Papers
Topics
Authors
Recent
Search
2000 character limit reached

MeliusNet: Efficient BNN for Mobile Devices

Updated 22 June 2026
  • MeliusNet is a binary neural network that interleaves DenseBlocks with ImprovementBlocks to enhance feature quality while preserving efficiency.
  • It employs 1-bit quantization in key convolutional layers to dramatically reduce model size and computation, enabling effective hardware acceleration.
  • Empirical results on ImageNet demonstrate that MeliusNet variants match or exceed the accuracy of comparable 32-bit models like MobileNet with fewer operations.
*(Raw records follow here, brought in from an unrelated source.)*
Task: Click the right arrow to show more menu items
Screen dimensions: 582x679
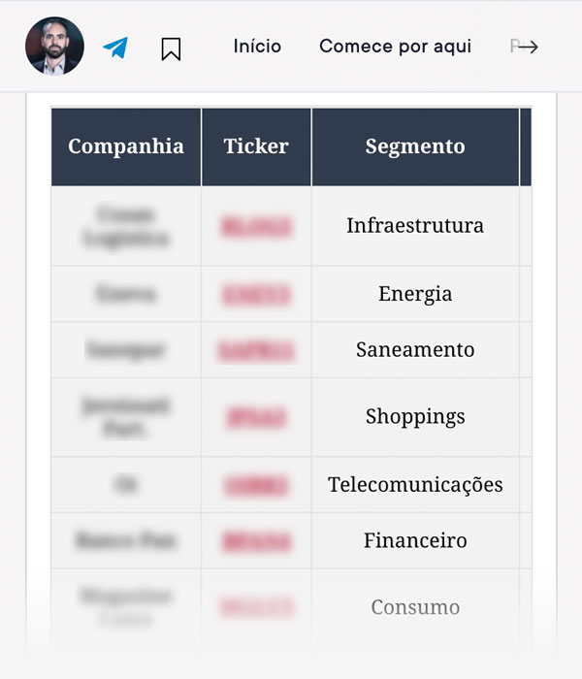Action: 528,47
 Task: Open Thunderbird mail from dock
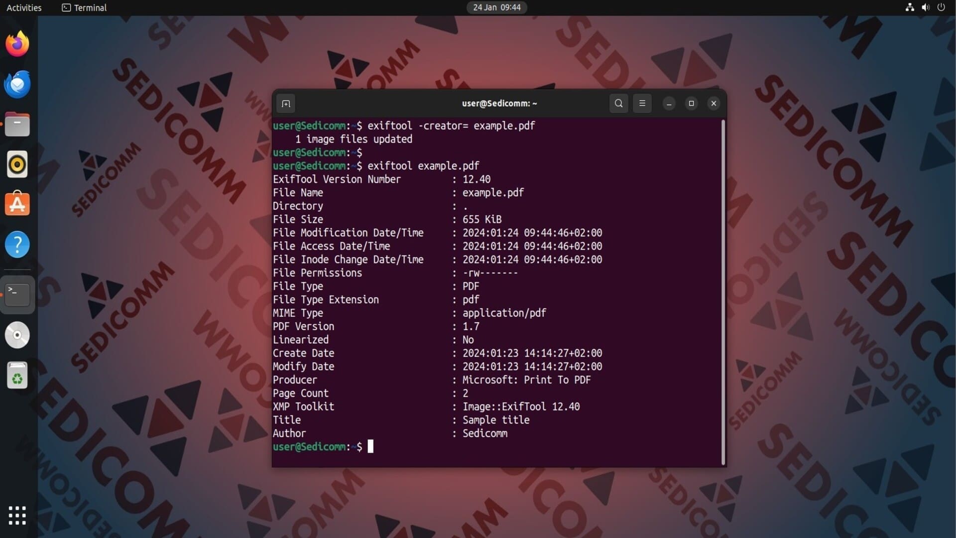click(17, 84)
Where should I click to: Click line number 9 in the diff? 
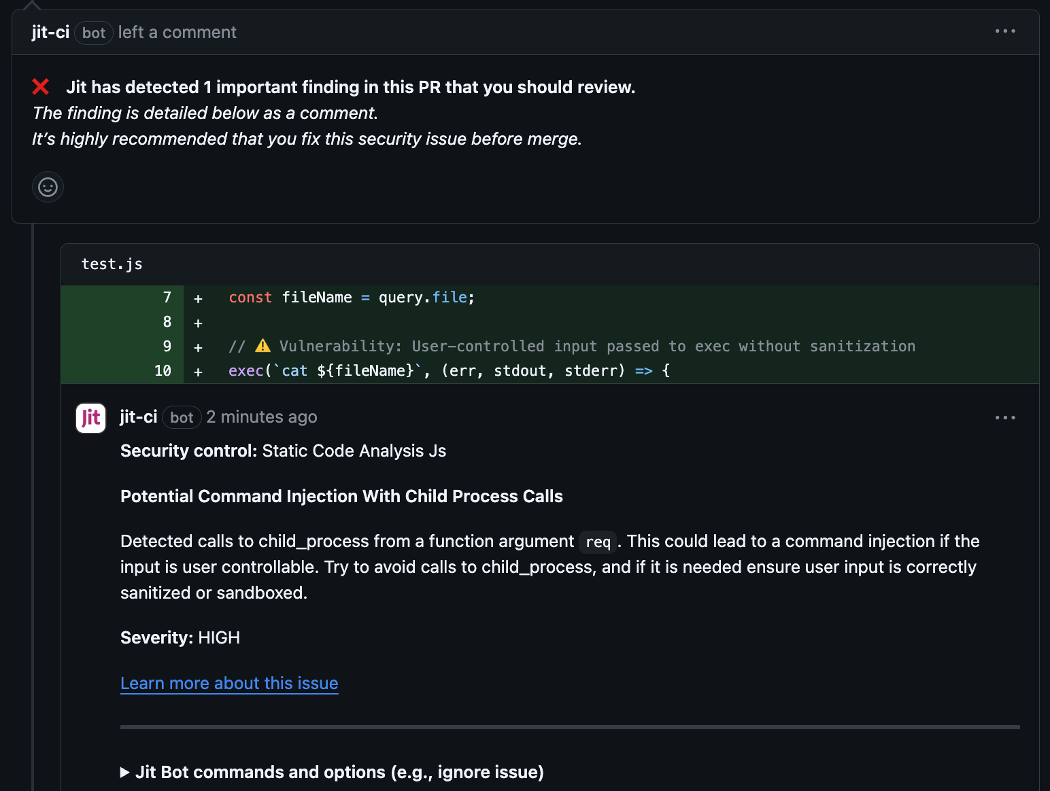click(167, 347)
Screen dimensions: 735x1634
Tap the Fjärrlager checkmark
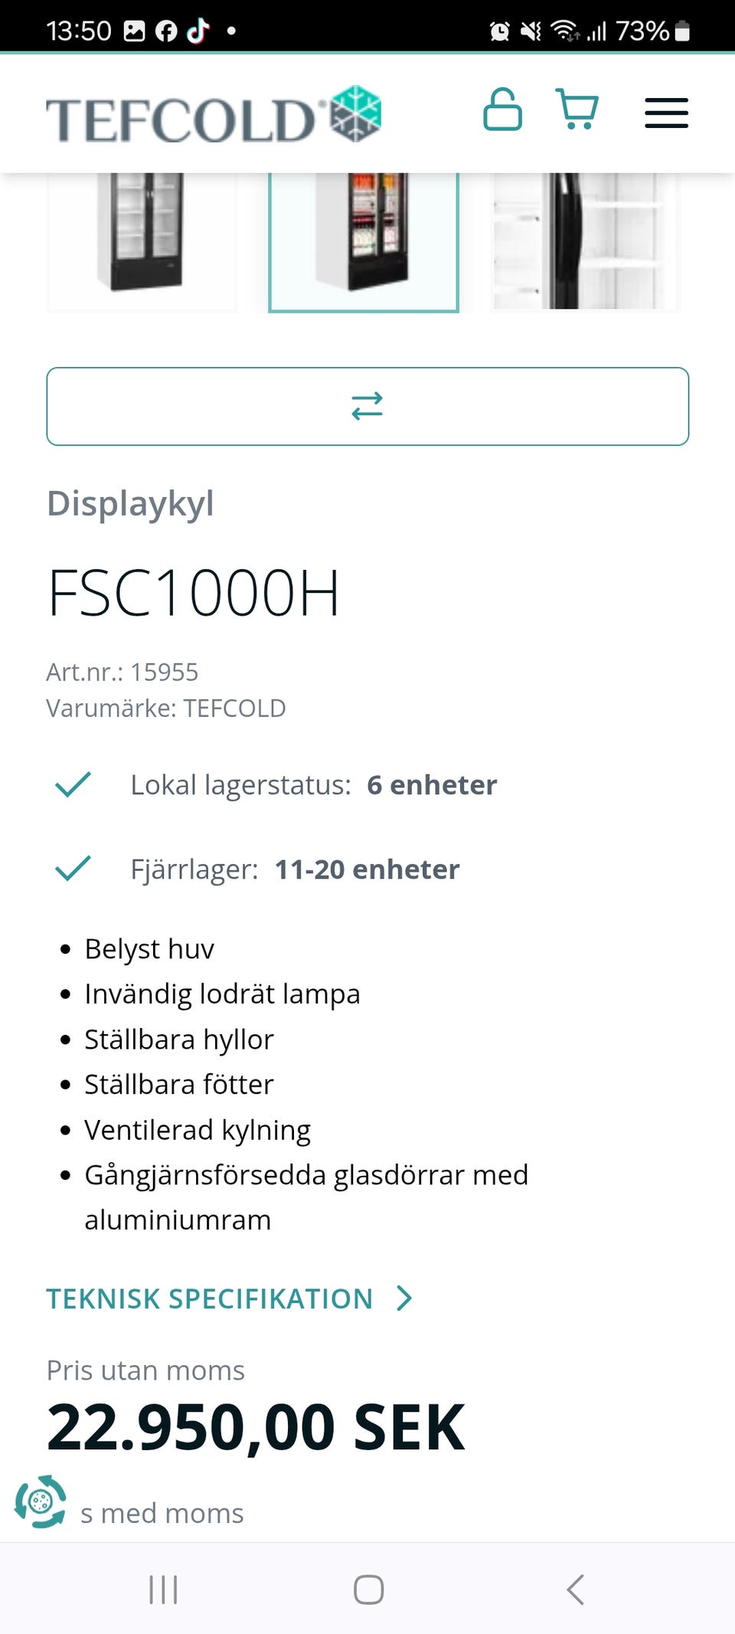point(74,869)

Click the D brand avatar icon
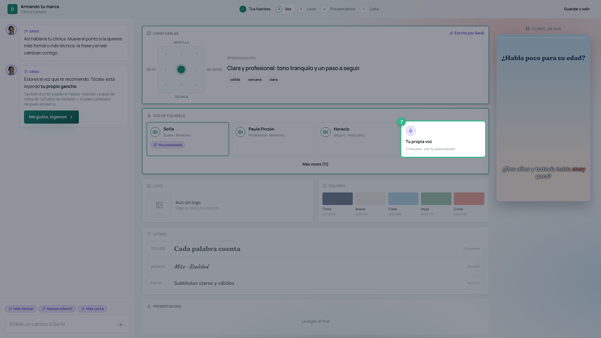(13, 9)
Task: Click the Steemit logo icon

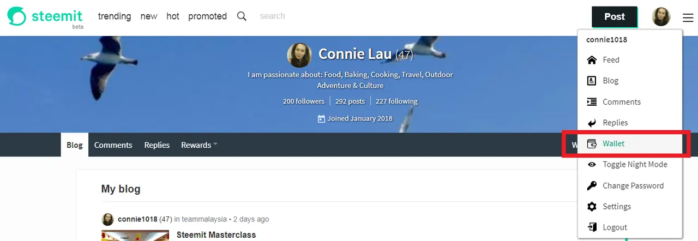Action: [x=16, y=16]
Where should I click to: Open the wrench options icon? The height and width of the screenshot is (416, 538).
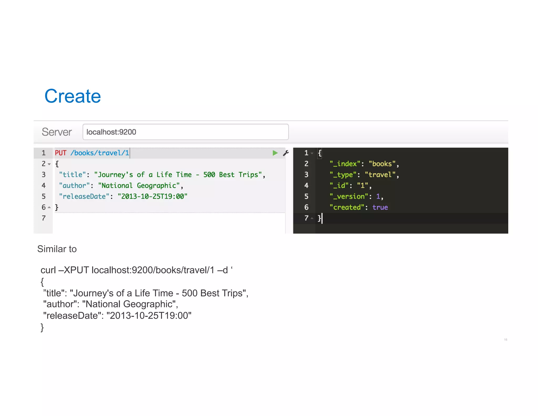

MeliusNet is a binary neural network (BNN) architecture designed to close the accuracy gap between highly efficient 1-bit quantized networks and compact 32-bit architectures such as MobileNet-v1, particularly for inference on resource-constrained devices. Developed by Bethge et al. (HPI & Alibaba AI Labs), MeliusNet interleaves capacity-increasing DenseBlocks with a novel residual-like ImprovementBlock, providing improvements in feature representation quality without incurring the operational overhead typical of hybrid or multi-binary schemes. The architecture supports training and inference with binary weights and activations throughout most layers, resulting in significant reductions in model size and computation, as empirically validated on the ImageNet ILSVRC2012 benchmark (Bethge et al., 2020).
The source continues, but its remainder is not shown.